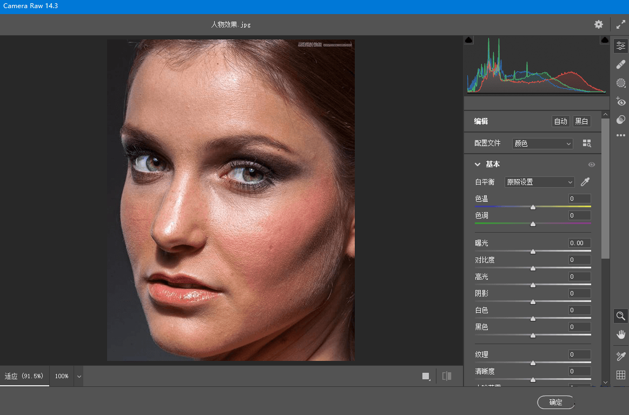Toggle the grid overlay icon
The width and height of the screenshot is (629, 415).
[620, 375]
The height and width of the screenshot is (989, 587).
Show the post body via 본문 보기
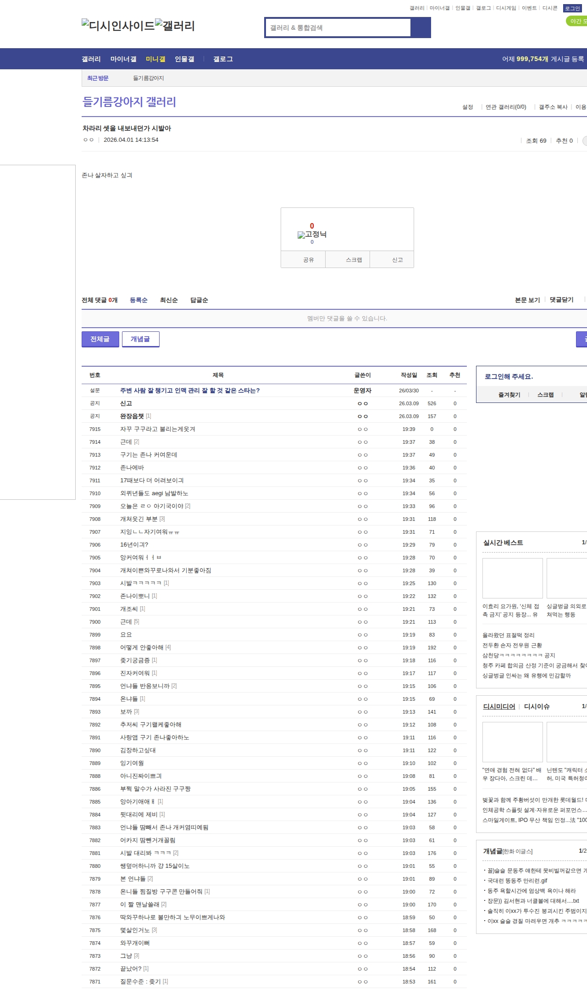click(527, 300)
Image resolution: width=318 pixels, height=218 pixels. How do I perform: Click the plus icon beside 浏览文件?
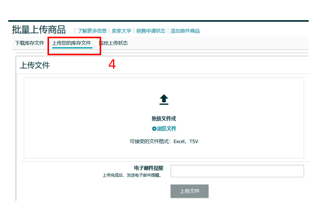tap(154, 129)
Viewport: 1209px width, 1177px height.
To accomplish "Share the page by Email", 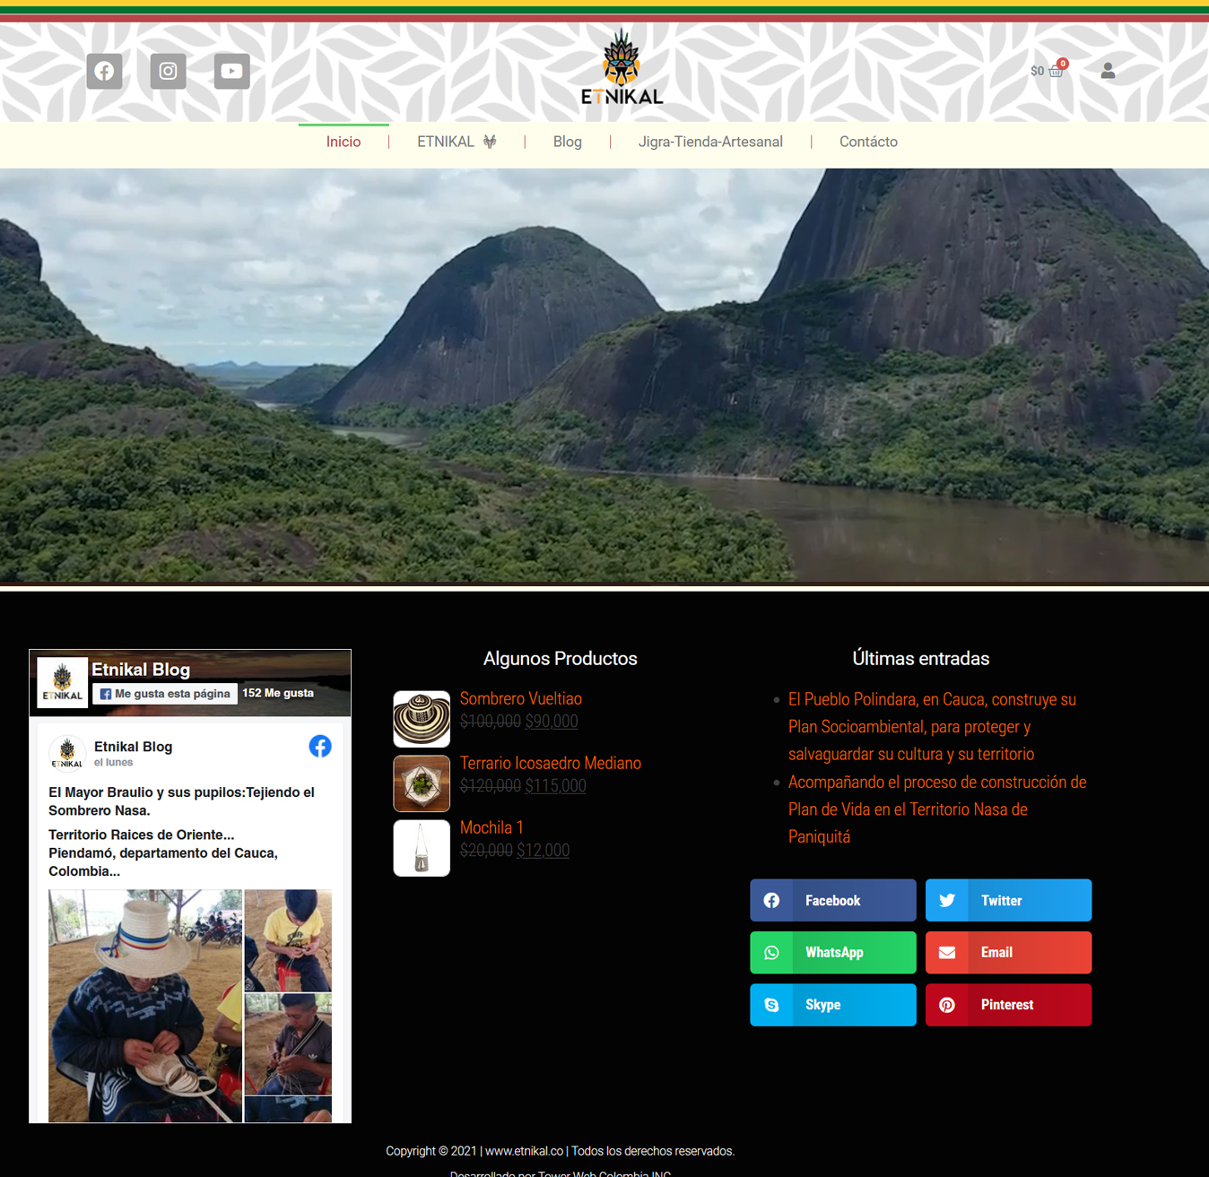I will point(1008,952).
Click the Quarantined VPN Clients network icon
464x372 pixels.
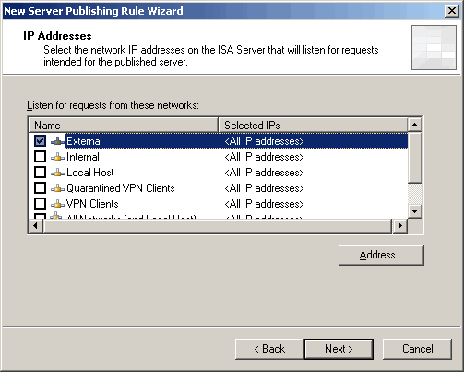(x=57, y=188)
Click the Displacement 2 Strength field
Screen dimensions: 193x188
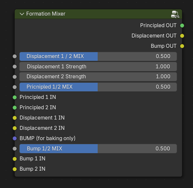(98, 77)
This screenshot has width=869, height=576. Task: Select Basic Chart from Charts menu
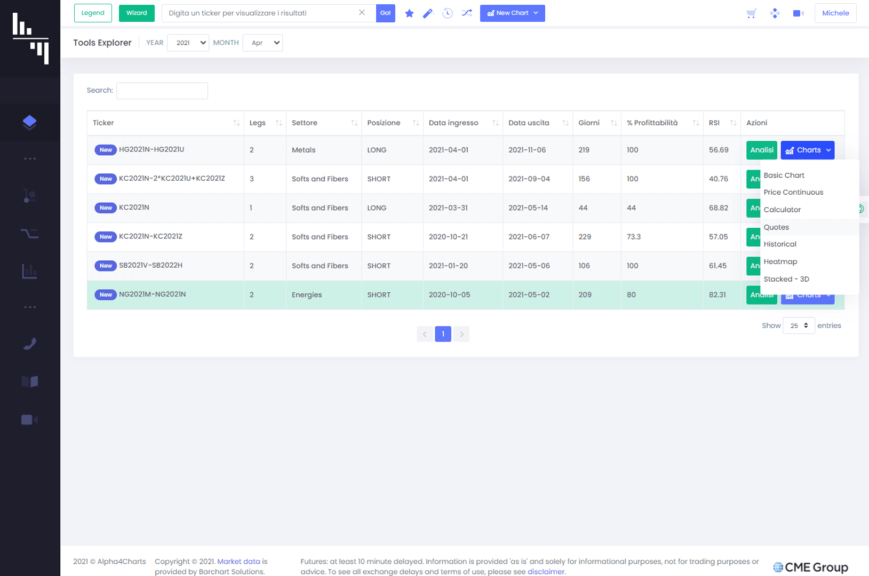coord(784,175)
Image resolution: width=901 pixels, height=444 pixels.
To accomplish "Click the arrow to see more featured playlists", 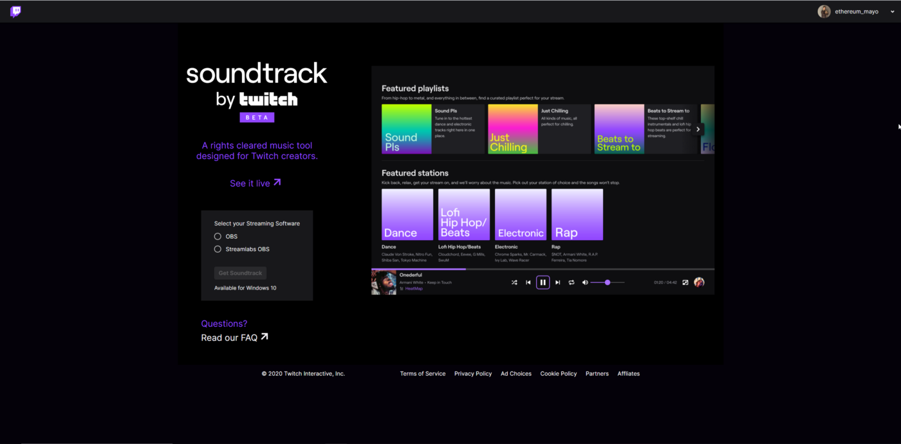I will [698, 129].
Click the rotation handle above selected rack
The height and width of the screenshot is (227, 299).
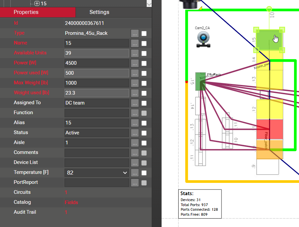(269, 9)
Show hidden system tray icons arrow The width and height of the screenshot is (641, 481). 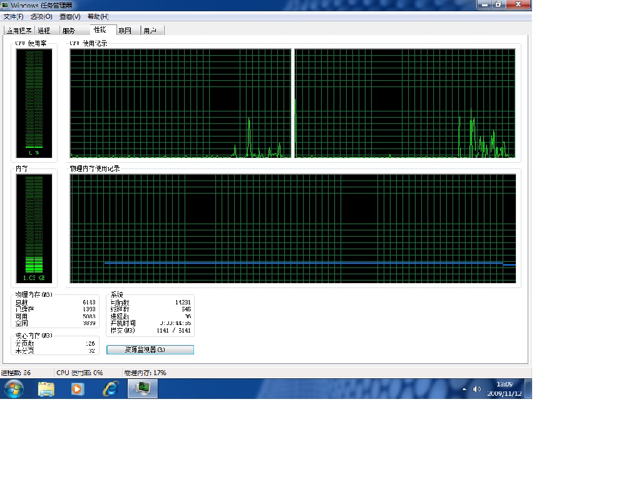click(464, 389)
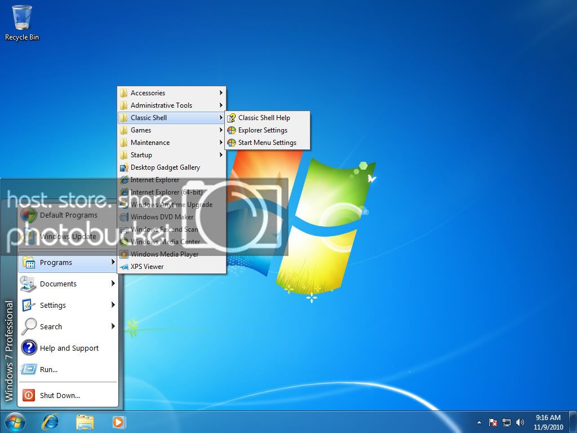Open the Action Center flag icon
Screen dimensions: 577x433
(493, 422)
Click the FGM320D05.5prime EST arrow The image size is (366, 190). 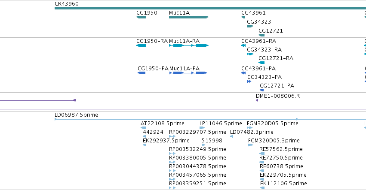pos(249,128)
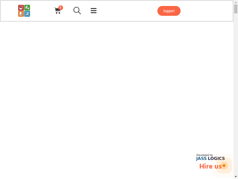Click the red laptop tile in the logo

21,8
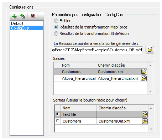Select Customers output radio button
Image resolution: width=162 pixels, height=140 pixels.
[x=58, y=121]
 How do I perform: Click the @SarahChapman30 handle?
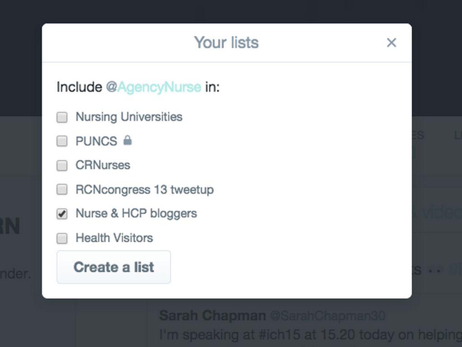pyautogui.click(x=327, y=316)
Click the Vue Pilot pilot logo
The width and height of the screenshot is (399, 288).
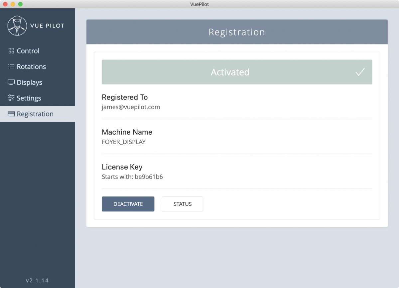click(17, 25)
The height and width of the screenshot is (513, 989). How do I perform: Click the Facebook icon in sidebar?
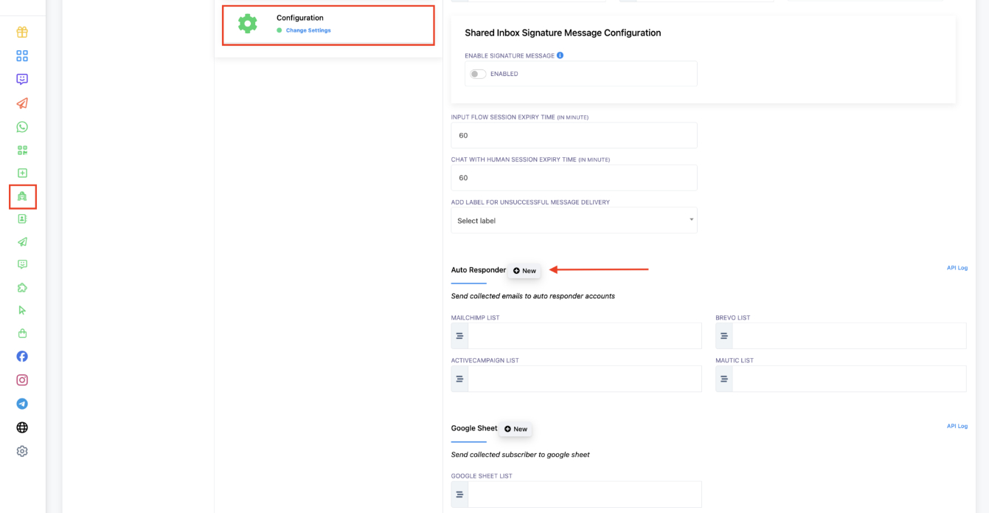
========
**Work required:** Your task is to restate word for word the lines from the line holding "The width and height of the screenshot is (399, 288)." through the final line of the listing, both included, but none of the pictures.

**Output below:**
The width and height of the screenshot is (399, 288).
click(17, 25)
The height and width of the screenshot is (513, 989). How do I perform: Click the Facebook icon in sidebar?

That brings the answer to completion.